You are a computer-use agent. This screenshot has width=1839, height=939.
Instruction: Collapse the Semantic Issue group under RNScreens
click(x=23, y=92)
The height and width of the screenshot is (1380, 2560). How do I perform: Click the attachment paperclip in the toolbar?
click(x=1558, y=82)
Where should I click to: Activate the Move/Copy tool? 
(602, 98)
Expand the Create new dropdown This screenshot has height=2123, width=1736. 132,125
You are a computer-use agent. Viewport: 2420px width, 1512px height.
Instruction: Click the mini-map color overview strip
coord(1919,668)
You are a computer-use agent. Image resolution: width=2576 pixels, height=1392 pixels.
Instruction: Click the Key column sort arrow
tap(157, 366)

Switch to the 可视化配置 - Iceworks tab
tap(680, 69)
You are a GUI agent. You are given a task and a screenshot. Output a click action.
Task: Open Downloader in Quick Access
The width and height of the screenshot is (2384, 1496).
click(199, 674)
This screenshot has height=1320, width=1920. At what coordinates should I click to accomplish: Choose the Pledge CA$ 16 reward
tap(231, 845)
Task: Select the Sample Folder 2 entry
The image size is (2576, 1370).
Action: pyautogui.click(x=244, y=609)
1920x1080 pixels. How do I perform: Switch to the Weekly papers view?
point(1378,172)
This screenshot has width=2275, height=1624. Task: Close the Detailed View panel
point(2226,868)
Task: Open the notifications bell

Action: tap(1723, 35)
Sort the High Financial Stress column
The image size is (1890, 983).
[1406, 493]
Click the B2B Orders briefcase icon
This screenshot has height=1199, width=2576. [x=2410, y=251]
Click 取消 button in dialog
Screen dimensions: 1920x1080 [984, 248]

* Aim of the task *
Begin at the line above that has "The height and" and stop after the line that has "You are a GUI", copying each line exactly and adding nothing else.

* Answer for the task *
The height and width of the screenshot is (1380, 2560). How do I perform: Click the attachment paperclip in the toolbar?
click(x=1558, y=82)
Where should I click to: Activate the Move/Copy tool? 
(602, 98)
Expand the Create new dropdown This screenshot has height=2123, width=1736. 132,125
You are a computer-use agent. Viewport: 2420px width, 1512px height.
Instruction: Click the mini-map color overview strip
coord(1919,668)
You are a computer-use agent. Image resolution: width=2576 pixels, height=1392 pixels.
Instruction: Click the Key column sort arrow
tap(157, 366)

Switch to the 可视化配置 - Iceworks tab
tap(680, 69)
You are a GUI agent. You are given a task and a screenshot. Output a click action.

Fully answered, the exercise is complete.